| Assignment |
Find every line in the material below with the string "Open" and state how many there are, with no other text.
======
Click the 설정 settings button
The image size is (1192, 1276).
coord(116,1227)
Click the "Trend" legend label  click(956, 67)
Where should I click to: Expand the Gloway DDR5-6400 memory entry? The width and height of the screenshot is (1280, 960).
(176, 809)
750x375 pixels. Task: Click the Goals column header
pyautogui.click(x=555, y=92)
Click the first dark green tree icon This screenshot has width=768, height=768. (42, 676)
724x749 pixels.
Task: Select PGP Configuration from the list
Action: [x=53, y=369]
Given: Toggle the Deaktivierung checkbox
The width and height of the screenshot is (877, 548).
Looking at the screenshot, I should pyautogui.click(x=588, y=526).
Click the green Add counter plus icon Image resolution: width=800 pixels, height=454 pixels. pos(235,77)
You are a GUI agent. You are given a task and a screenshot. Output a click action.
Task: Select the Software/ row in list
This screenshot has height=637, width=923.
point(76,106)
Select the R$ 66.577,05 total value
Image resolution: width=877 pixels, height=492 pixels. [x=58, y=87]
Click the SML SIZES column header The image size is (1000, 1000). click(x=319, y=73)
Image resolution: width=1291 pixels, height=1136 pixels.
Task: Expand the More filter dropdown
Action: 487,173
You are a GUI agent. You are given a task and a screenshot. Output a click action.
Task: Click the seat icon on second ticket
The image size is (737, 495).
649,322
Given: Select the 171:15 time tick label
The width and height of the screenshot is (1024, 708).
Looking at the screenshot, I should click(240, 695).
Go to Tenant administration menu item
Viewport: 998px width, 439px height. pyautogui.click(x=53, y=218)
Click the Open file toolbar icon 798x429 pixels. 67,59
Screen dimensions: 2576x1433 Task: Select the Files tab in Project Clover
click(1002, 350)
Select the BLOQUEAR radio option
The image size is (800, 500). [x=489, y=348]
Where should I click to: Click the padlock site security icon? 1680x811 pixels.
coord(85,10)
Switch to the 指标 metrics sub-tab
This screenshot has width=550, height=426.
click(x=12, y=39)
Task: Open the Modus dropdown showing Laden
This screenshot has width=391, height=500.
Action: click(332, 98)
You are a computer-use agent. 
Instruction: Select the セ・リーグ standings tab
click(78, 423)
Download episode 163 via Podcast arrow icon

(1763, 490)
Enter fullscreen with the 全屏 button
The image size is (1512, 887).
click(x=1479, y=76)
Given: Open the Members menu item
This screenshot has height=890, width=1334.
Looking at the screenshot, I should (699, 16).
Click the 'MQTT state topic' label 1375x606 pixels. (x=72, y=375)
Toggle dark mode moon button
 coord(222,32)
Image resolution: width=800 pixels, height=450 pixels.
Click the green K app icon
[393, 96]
======
| Exercise solution |
3